Bukele supostamente negociava com a MS-13 para diminuir os homicídios no país e obter apoio para a eleição parlamentar realizada em fevereiro, na qual o seu partido, Novas Ideias, acabou conquistando 56 das 84 cadeiras.

Em troca, oferecia regalias aos criminosos, desde a liberação da entrega de “fast-food” para presos nas cadeias à revogação de medidas do próprio governo – como a decisão, em abril de 2019, de manter membros de gangues rivais dentro da mesma cela, além de suavizar o regime de segurança máxima.

Após a publicação de uma reportagem sobre o tema no jornal “El Faro”, Bukele negou qualquer tipo de negociação com a MS-13 e chamou as denúncias de “farsa”:

“Eles nos acusam de violar os direitos humanos dos terroristas e agora dizem que lhe damos privilégios?”, escreveu o presidente no Twitter, compartilhando fotos de presos sentados sem blusas sob forte escolta policial. Mostrem-me um privilégio. Um só”.

A reportagem, que teve acesso a documentos oficiais, trazia informações detalhadas de encontros entre funcionários do governo e membros da MS-13 — como a hora de entrada e saída das autoridades das prisões, quais celas foram visitadas, até relatos dos próprios presos sobre as conversas.

“Tivemos acessos aos livros da movimentação nas prisões de segurança máxima, aos ofícios assinados e selados por dirigentes das cadeias e aos documentos da inteligência penitenciária”, relatou o repórter responsável pela investigação, Óscar Martínez.

“Todos mostravam que funcionários do governo de Bukele entraram nas prisões com pessoas encapuzadas, incluindo um líder da Mara Salvatrucha 13, para dar ordens que deveriam ser postas em prática na rua”, acrescentou.

A Procuradoria-Geral de El Salvador investigava as denúncias da reportagem. Houve, de fato, redução dos homicídios em 2020, e a taxa de mortes diárias chegou à média de 3,67, segundo a Polícia Civil Nacional — um índice 45% menor do que o do ano anterior.

Ainda segundo Martínez, tradicionalmente o apoio eleitoral das gangues a candidatos em El Salvador não se dá só por meio da redução dos homicídios:

“As gangues já influenciaram eleições de duas formas: impedindo de votar ou confiscando os documentos necessários para votar de pessoas que elas sabem que são apoiadores de candidatos de oposição aos que apoiam, ou impedindo políticos de fazer campanha eleitoral nos bairros que dominam”.
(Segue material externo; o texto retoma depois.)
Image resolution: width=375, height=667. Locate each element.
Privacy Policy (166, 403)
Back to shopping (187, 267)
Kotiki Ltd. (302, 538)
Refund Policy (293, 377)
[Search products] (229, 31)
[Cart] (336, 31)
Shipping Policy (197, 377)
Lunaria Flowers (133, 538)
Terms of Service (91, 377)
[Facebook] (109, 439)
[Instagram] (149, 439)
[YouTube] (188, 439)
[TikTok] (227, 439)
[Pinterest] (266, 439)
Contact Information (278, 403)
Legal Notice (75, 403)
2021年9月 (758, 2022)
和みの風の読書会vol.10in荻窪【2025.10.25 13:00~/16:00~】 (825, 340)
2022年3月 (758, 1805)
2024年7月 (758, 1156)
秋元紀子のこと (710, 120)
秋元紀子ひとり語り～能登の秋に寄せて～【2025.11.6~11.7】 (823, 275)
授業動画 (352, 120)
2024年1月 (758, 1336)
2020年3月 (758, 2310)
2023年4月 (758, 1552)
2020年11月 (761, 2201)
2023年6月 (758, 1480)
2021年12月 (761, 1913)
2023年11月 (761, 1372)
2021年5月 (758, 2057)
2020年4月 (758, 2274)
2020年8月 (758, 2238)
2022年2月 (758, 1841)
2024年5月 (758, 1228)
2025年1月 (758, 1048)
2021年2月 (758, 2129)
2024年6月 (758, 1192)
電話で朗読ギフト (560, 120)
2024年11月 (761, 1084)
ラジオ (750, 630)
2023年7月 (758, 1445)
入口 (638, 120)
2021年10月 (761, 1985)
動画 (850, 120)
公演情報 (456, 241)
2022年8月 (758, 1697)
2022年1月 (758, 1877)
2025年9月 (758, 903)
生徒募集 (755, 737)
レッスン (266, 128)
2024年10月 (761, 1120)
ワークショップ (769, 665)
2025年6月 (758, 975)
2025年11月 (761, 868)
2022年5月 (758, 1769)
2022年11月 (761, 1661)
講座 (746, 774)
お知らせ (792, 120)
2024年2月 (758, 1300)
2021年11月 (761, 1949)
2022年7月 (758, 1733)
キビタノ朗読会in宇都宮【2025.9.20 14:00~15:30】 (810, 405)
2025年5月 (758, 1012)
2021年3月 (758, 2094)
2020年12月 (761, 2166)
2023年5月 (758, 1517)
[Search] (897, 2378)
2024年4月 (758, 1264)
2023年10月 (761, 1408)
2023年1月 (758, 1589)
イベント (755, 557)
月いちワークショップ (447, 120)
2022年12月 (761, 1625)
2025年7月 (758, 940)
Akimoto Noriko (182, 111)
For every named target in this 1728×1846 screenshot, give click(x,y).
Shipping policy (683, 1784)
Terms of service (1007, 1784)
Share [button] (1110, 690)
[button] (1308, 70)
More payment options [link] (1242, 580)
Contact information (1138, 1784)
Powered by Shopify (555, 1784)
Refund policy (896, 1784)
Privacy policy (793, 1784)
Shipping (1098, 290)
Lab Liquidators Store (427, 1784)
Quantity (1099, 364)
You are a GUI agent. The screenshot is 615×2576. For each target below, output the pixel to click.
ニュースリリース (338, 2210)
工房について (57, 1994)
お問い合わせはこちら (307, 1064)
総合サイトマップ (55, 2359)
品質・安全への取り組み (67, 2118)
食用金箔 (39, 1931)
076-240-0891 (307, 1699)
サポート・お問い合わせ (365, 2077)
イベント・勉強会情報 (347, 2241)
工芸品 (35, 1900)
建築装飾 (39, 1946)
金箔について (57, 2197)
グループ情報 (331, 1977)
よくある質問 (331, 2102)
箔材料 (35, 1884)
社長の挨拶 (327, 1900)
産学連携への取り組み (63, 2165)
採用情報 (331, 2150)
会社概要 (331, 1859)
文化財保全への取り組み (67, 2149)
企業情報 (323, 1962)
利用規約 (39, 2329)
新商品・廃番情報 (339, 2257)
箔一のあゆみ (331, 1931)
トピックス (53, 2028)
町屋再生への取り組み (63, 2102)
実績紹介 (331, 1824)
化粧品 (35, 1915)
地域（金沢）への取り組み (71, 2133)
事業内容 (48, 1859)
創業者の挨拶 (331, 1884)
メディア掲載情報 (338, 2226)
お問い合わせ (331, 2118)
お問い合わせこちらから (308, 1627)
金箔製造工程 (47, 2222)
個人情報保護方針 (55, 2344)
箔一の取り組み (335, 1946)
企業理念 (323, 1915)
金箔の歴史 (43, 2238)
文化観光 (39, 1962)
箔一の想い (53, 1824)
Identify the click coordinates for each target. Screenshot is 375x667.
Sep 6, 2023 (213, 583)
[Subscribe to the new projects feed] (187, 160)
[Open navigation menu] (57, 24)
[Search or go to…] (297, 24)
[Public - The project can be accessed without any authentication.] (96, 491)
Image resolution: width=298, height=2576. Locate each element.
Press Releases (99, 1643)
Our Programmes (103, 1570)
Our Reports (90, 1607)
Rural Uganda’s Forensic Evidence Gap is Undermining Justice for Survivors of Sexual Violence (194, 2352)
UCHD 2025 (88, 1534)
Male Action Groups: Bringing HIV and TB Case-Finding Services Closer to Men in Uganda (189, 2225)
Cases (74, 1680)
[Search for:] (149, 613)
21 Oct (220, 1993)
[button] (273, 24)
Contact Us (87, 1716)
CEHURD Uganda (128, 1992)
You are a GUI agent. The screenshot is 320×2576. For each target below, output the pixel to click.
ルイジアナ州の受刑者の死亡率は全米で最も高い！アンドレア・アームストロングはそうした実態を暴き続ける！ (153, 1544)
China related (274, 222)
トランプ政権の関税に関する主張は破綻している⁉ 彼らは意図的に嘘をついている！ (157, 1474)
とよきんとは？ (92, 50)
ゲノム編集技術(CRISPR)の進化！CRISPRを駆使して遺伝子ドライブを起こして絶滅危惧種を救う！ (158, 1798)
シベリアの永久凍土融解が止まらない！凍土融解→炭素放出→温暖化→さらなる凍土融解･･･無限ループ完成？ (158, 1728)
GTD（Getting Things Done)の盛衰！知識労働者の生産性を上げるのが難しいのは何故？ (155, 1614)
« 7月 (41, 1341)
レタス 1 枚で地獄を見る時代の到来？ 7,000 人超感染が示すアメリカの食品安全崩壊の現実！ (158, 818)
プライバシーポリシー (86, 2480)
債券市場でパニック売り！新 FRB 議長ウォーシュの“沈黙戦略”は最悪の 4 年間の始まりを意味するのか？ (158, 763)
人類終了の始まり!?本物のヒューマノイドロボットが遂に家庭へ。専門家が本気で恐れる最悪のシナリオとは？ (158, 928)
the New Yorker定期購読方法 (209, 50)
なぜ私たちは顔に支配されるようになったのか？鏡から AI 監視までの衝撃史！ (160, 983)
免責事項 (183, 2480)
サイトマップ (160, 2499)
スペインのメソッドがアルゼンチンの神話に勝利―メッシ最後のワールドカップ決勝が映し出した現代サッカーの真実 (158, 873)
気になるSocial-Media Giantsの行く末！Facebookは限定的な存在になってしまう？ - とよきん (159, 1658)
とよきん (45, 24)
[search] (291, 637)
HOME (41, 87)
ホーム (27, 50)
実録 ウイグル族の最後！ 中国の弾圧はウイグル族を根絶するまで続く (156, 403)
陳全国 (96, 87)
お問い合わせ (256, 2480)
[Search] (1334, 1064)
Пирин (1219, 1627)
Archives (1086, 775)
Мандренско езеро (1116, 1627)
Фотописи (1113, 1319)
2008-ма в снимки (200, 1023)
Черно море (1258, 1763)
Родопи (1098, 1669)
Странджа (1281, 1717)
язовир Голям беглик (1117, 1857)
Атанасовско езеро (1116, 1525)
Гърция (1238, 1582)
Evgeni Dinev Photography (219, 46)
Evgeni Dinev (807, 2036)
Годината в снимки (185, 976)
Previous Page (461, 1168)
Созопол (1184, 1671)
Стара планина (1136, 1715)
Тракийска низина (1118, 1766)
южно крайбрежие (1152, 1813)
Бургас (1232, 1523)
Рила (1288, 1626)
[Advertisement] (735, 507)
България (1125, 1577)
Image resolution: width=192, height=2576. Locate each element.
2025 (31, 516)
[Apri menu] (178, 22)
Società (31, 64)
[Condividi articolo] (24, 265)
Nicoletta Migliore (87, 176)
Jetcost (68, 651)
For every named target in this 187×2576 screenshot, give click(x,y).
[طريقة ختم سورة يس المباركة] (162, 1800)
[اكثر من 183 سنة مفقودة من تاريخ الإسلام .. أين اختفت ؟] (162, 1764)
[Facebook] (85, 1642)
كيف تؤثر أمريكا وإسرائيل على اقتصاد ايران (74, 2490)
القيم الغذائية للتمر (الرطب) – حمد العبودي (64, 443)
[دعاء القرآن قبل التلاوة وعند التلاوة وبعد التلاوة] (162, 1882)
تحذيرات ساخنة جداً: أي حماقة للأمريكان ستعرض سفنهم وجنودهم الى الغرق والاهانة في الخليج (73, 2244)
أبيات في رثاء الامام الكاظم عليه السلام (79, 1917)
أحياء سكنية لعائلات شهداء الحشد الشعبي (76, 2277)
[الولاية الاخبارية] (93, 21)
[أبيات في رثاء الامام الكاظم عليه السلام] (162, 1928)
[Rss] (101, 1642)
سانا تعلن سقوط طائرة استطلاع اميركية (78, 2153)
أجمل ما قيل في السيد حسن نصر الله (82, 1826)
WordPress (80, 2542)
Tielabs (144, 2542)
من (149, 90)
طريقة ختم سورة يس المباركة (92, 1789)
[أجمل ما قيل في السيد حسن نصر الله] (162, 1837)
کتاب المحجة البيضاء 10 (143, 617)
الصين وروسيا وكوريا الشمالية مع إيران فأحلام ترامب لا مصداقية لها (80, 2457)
Como as investigações da Procuradoria Geral ainda não foram concluídas, não é possível afirmar que as supostas negociações de Bukele com a MS-13 influenciaram no resultado da eleição. No entanto, com a destituição de Merala, há um risco que o inquérito não seja levado a diante.

Situações anteriores

Negociar com as pandillas, com são chamadas as gangues no país, não é um fato novo em El Salvador. No passado, políticos e funcionários de governos tanto da Aliança Renovadora Nacional, de direita, quando da FMLN (Frente Farabundo Martí de Libertação Nacional), de esquerda, foram investigados e processados por supostos acordos com as quadrilhas em troca de benefícios e apoio eleitoral. Martínez prossegue:

“Todos os acordos que os políticos fizeram com membros de gangues, de forma oculta, fracassaram e resultaram no ano mais violento de El Salvador, quando, em 2015, tivemos 103 homicídios para cada 100 mil habitantes”.

Um dos casos mais notórios é do ex-presidente Mauricio Funes, da FMLN, que governou El Salvador entre 2009 e 2014. Ele e o seu então ministro da Defesa, David Munguía, foram condenados por terem negociado, entre 2012 e 2014, com a MS-13 e o Bairro 18, outro grupo criminoso, para que os homicídios caíssem no país.